Catching UpWow, I haven't posted anything since June! I apologize for the long absence. I've been very focused on trying to find a job. Unfortunately, I've have no luck yet. I've been on a few interviews and gotten any offers yet. After a lot of thinking I rewrote my basic template resume recently and I got a call right away from a local defense contractor. From speaking with the recruiter it sounded like I practically had the job and I just needed to go in and interview with the rest of the team. Long story short, the interview didn't go as well as I'd hoped and I didn't get the job. Not only did I not get the job, but they never even bothered to call me back to tell me I didn't get it. My guess is that my anxiety got the best of me and I just started talking too much. Even with all the research and practicing I still can't seem to do a good interview.
So needless to say things I haven't been in the mood to write very much. However, I can't complain too much because I have a roof over my head, food in my cabinets, and my daughter and I are healthy. I recently I lost a dear friend to suicide and my personal hero was diagnosed with breast cancer. It made me realize two things: i'm healthy and my life isn't too bad. My career issues are only temporary.
Treatment UpdateSo as far as treatment goes I've not been successful yet. I tried the Mindfulness Based Therapy and I made it through two sessions and I couldn't go back. Part of the therapy was that we don't discuss our trauma and we only focus on the now. Sounds easy right? I found that I was actually pretty good at meditation, but I sucked at focusing on the now.
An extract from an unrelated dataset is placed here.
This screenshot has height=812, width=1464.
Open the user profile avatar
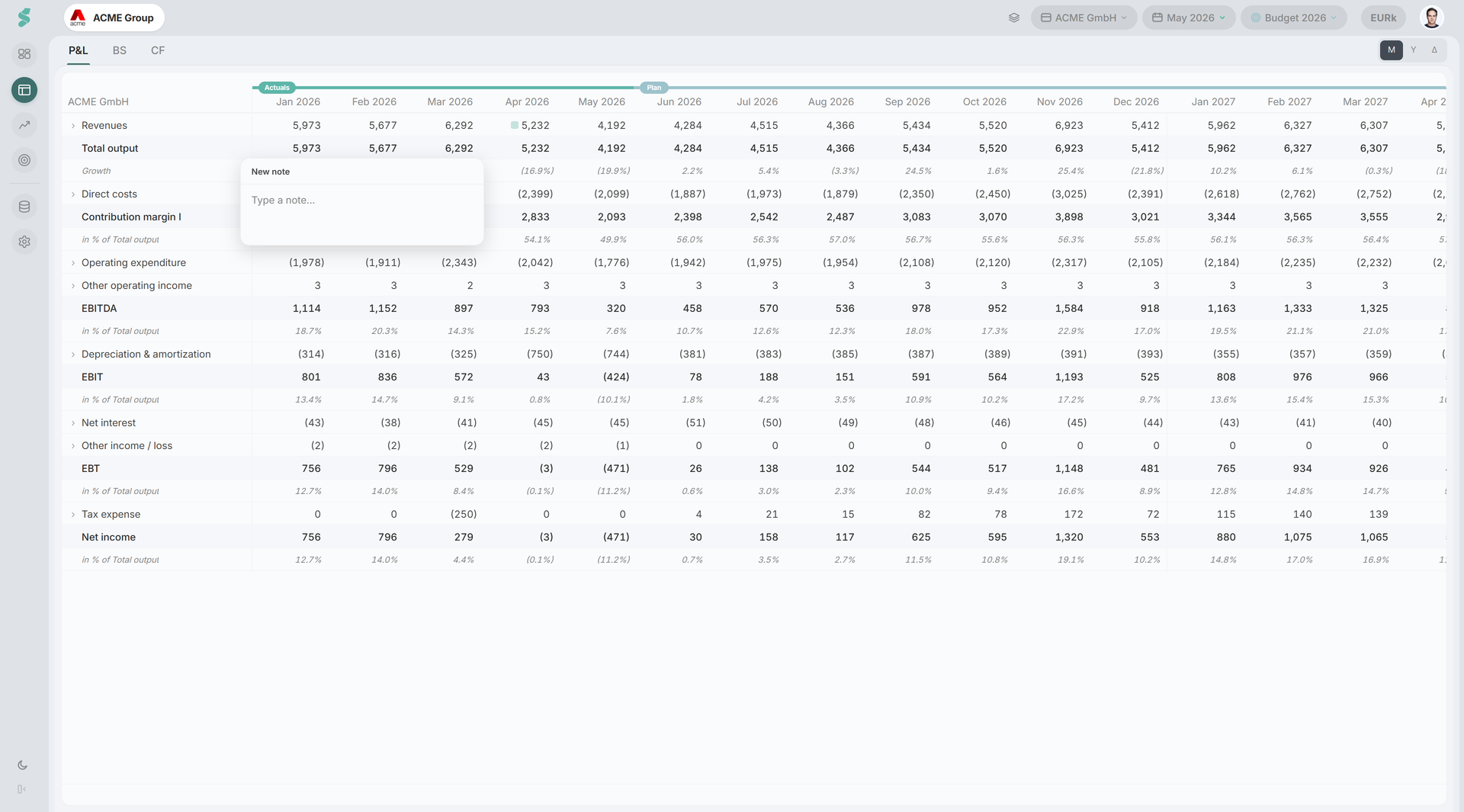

I've spent the last several months cocooned in the house so now when I do go out, I'm a nervous wreck and irritable. The nightmares are back too. Although I think that could be attributed to all of the ISIS news on television. I avoid reading about it because it just upsets me. The more I think about Iraq and why we went there, the more I feel like we were lied to (yes I know I'm late to the party). I wanted to believe in why we were there, otherwise all the deaths and injuries were for nothing. And that's what truly upsets me. Anyway, I'm not going to go off on a rant about it, it's just something that has been heavily weighing on my mind.
So that's my update, I haven't really had anything worthwhile to talk about but for those that continue to read, I didn't want to leave everyone hanging!